Herculano era uma antiga cidade aos pés do Monte Vesúvio, que explodiu em uma erupção espetacular há quase 2.000 anos. Uma nuvem de cinzas quentes e gases, conhecida como fluxo piroclástico, enterrou Herculano, bem como sua famosa vizinha, Pompéia.

Essas cinzas quentes destruíram e enterraram simultaneamente a cidade, aquecendo rapidamente os materiais orgânicos. Estranhamente, porém, o rápido sepultamento significou que, embora materiais como madeira e carne fossem carbonizados, ou essencialmente transformados em carvão, eles também foram preservados como estavam nos momentos após serem repentinamente aquecidos a 932 graus Fahrenheit (500 graus Celsius).

Em casos raros, esse material orgânico preservado parece ter incluído cérebros. Petrone e seus colegas examinaram um material preto vítreo encontrado dentro do crânio rachado e carbonizado de um homem de 20 e poucos anos encontrado deitado de bruços em uma cama no Collegium Augustalium de Herculano, ou o Colégio dos Augustales. Esse prédio, próximo à rua principal de Herculano, era a sede do culto ao imperador Augusto, uma organização que adorava o imperador como uma divindade (uma tradição religiosa romana comum na época).

Petrone e sua equipe analisaram previamente os restos mortais de vítimas de Herculano, sugerindo que os tecidos de seus corpos podem ter evaporado na nuvem de cinzas quentes; no início deste ano, eles relataram no Journal of the American Medical Association (JAMA) que encontraram os restos vítreos de um cérebro no corpo de um rapaz de 20 anos do Collegium Augustalium.

Agora, usando a microscopia eletrônica de varredura para ver os detalhes mais minúsculos da amostra, os pesquisadores descobriram estruturas esféricas minúsculas e estruturas tubulares longas que se parecem com neurônios e suas projeções, chamadas axônios.

Com apenas 550 a 830 nanômetros de diâmetro, essas projeções são muito pequenas para serem capilares. As estruturas esféricas parecem reter as membranas celulares, bem como os filamentos internos, ou proteínas estruturais dentro da célula, e minúsculas vesículas ou sacos internos que ajudam a transportar as proteínas para a superfície celular.

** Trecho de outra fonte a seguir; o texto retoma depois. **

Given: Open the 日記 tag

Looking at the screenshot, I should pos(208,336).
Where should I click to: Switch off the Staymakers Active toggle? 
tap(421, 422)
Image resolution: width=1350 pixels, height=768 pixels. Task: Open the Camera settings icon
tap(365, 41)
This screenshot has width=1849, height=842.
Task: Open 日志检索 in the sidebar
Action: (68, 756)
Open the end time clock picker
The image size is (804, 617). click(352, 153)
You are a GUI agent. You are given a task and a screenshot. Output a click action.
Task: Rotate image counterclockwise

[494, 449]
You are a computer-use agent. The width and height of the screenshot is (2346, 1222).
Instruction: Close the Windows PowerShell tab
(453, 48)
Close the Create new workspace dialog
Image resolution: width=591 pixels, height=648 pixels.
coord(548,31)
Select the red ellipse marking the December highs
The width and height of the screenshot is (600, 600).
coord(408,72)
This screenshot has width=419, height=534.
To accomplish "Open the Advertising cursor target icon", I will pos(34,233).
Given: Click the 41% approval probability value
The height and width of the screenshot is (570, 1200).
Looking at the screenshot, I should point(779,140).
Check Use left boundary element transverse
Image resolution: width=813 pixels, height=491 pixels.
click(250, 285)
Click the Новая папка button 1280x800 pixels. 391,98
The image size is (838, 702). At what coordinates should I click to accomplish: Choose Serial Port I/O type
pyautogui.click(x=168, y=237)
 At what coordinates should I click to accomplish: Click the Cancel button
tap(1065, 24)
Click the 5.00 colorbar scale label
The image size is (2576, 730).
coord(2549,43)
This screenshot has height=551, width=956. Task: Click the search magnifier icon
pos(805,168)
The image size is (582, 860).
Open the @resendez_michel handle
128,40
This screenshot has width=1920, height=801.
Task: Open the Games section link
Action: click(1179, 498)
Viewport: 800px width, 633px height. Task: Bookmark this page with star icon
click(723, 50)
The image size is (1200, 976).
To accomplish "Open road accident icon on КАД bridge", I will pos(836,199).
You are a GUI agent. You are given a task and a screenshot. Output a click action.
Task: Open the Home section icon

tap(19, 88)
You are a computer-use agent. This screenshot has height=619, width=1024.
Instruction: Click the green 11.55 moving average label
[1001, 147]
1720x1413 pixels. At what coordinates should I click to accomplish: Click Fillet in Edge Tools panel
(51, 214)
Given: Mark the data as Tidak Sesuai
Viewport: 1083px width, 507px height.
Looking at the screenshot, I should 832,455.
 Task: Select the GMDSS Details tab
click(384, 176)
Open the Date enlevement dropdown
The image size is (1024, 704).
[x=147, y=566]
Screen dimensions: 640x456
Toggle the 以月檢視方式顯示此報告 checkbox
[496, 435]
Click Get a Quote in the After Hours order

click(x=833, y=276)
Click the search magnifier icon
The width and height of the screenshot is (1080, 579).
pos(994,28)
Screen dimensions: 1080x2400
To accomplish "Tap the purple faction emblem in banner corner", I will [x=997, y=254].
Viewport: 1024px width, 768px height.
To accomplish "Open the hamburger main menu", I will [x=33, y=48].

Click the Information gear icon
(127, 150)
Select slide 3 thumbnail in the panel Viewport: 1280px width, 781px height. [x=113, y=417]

Os pesquisadores também usaram um método chamado espectroscopia de raios-X de dispersão de energia, que usa raios-X para determinar a composição química de um material. Eles descobriram que a amostra era rica em carbono e oxigênio, indicando que era orgânica. Com base na pesquisa anterior publicada no JAMA, que detectou uma série de estruturas de proteínas na amostra, os pesquisadores compararam essas proteínas antigas a um banco de dados de proteínas encontradas no cérebro humano. Eles descobriram que todas as proteínas que descobriram estão presentes no tecido cerebral. Por exemplo, uma proteína chamada ATP6VIF é conhecida por estar envolvida na transmissão de substâncias químicas conhecidas como neurotransmissores por meio de sinapses, as lacunas entre os axônios.

(Crédito da imagem: Pier Paolo Petrone, Universidade Federico II de Nápoles, Itália)

(Crédito da imagem: Pier Paolo Petrone, Universidade Federico II de Nápoles, Itália)

O tecido cerebral foi encontrado no corpo de um homem descoberto no Collegium Augustales, um local dedicado à adoração do Imperador Augusto. (Crédito da imagem: Pier Paolo Petrone, Universidade Federico II de Nápoles, Itália)

Uma visão da medula espinhal vitrificada, vista ao microscópio. (Crédito da imagem: Pier Paolo Petrone, Universidade Federico II de Nápoles, Itália)

Com base nas concentrações dessas proteínas e na posição da amostra na parte posterior do crânio, Petrone e seus colegas suspeitam que podem ter descoberto parte da medula espinhal e do cerebelo do homem, uma estrutura cerebral na base do crânio que está envolvida em movimento e coordenação.

Encontrar tecido cerebral preservado é raro na arqueologia. Mas, ocasionalmente, o tecido cerebral pode sobreviver por centenas ou milhares de anos. Por exemplo, um crânio de 2.600 anos encontrado em uma fossa no norte da Inglaterra contém os restos encolhidos de um cérebro com algumas proteínas ainda intactas. Nesse caso, produtos químicos ácidos da argila circundante podem ter interrompido a decomposição. Cérebros de mamute também foram encontrados preservados no permafrost, graças ao frio extremo.